The European establishment additionally highlights the possible rise in unemployment, rising from 7.1% within the first quarter of 2023 to 7.7% in 2024 then 7.8% in 2025. Far, due to this fact, from the full-time goal. employment – ​​lower than 5% unemployment – ​​continued by Emmanuel Macron. “Employment growth would slow in 2024 and 2025 […]with the reduction in the effect of apprenticeship contracts on employment growth, the return of hours worked to their 2019 levels and labor productivity,” justifies the Commission.

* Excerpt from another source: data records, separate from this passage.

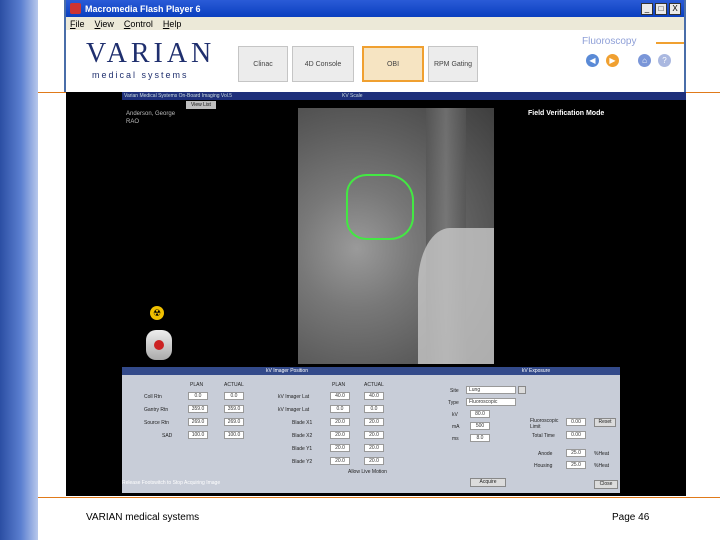  Describe the element at coordinates (480, 438) in the screenshot. I see `ms-value: 8.0` at that location.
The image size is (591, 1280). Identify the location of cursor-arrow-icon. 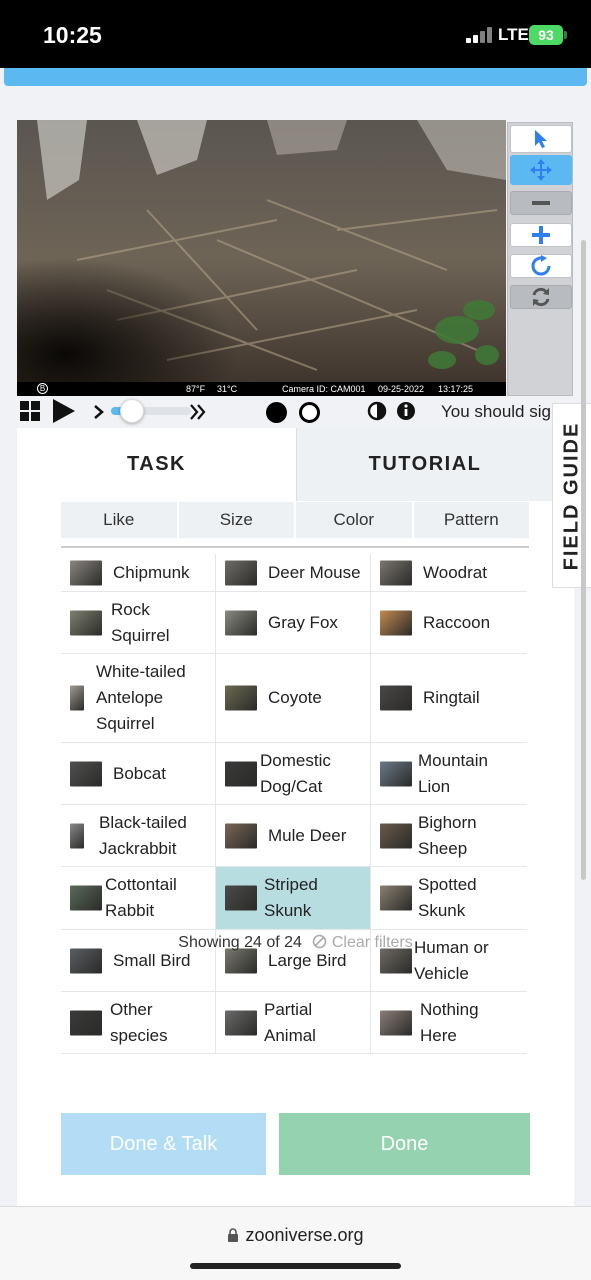
(541, 139).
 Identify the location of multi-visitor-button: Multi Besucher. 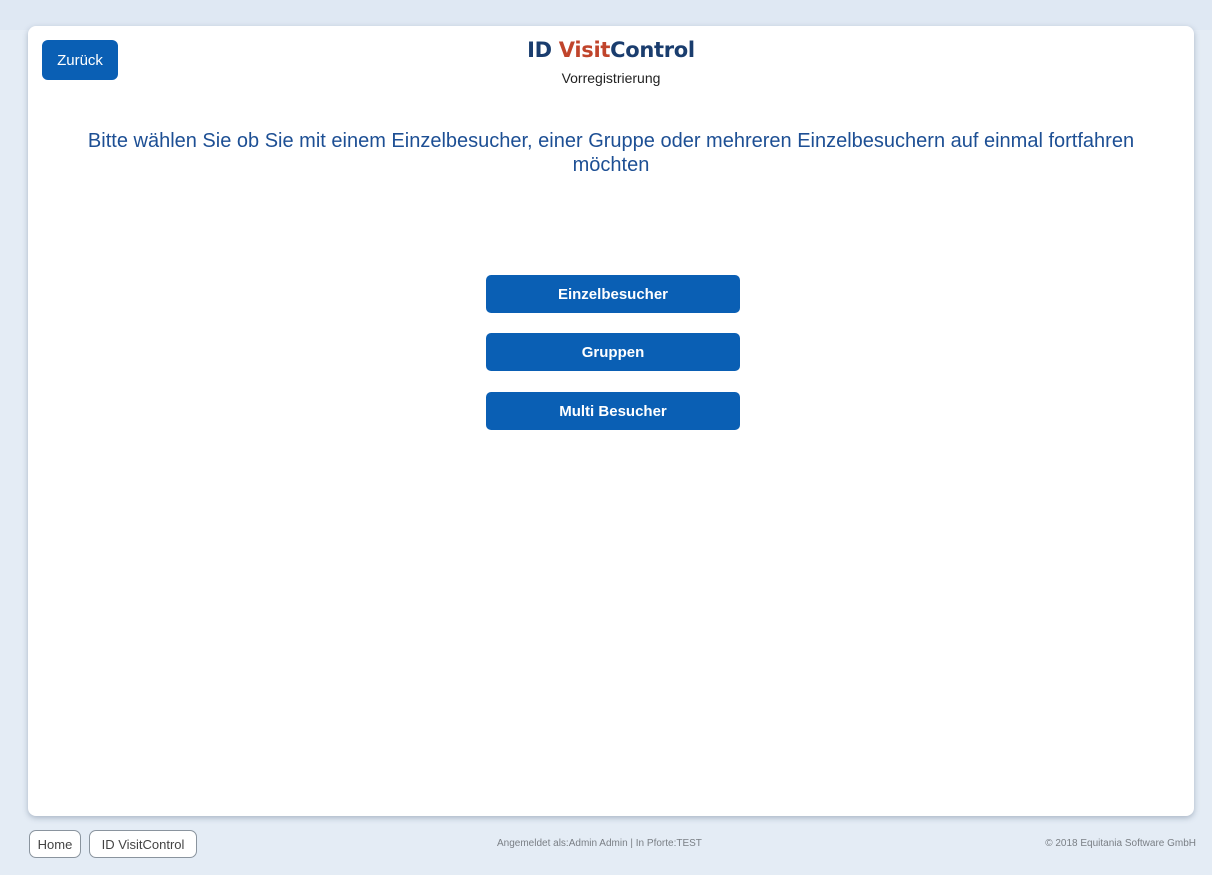
(613, 411).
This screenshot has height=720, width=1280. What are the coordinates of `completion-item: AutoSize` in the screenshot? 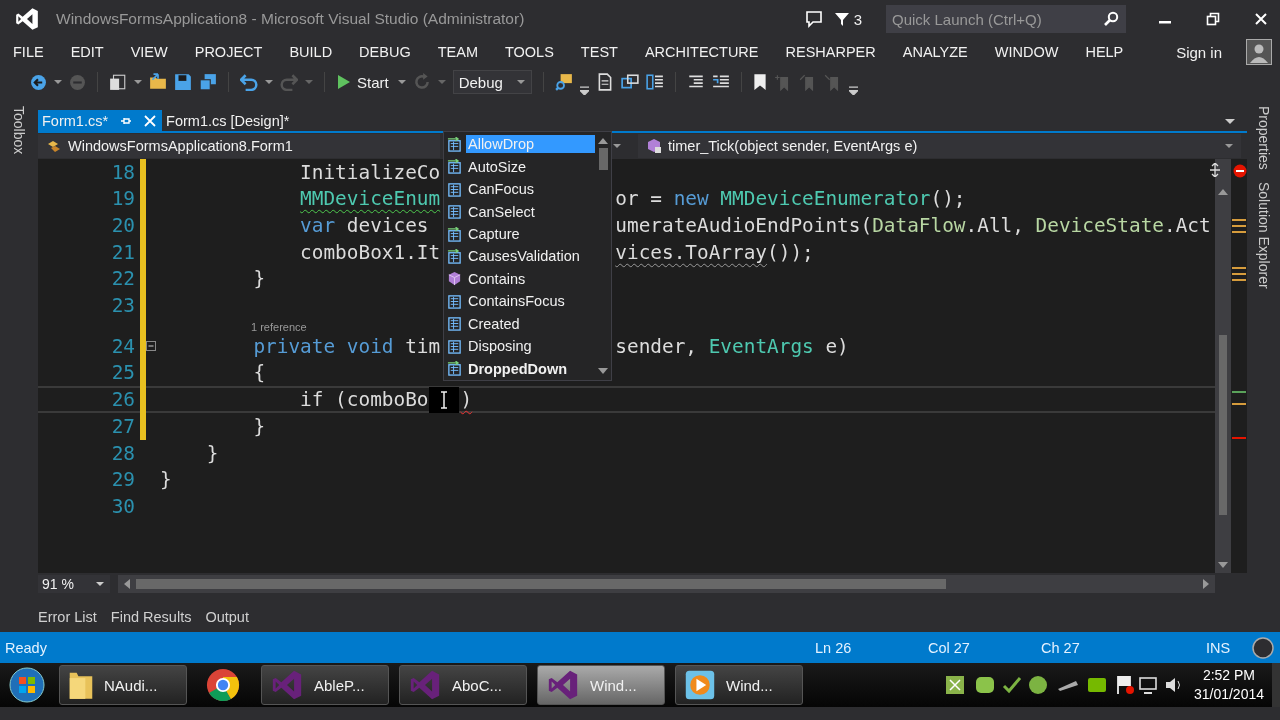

The European establishment can also be extra cautious in regards to the trajectory of lowering public debt. Bercy shows the target, though not very bold, of reaching 112.3% of GDP in 2024, then 113.1% in 2025. The Commission expects 112.4% in 2024 and 113.8% in 2025 in as a consequence of “high primary deficits and (the) rise in interest rates”.

Finally, Brussels is anxious that “the deficit reduction measures announced by the government […] should weigh on growth. This reservation had already been formulated by the High Council of Public Finances, an independent body attached to the Court of Auditors. “The implementation of the planned structural adjustment will necessarily weigh, at least in the short term, on economic activity, so that the government's high growth forecasts […] appear inconsistent with the extent of this adjustment,” the High Council wrote in an opinion printed on April 17.

Bercy, as soon as once more, defends itself from any calculation error. “On the recessive effect, we do not share this analysis at all. We think that in 2025 and 2026, there will be a strong rebound in France, a strong growth dynamic. Our strategy is clear: we want to spend well, there will be investment expenses that will remain,” justifies the ministry. It stays to be seen whether or not this technique will persuade the Standard & Poors score company, which should ship its verdict on France's capability to fulfill its debt on May 31.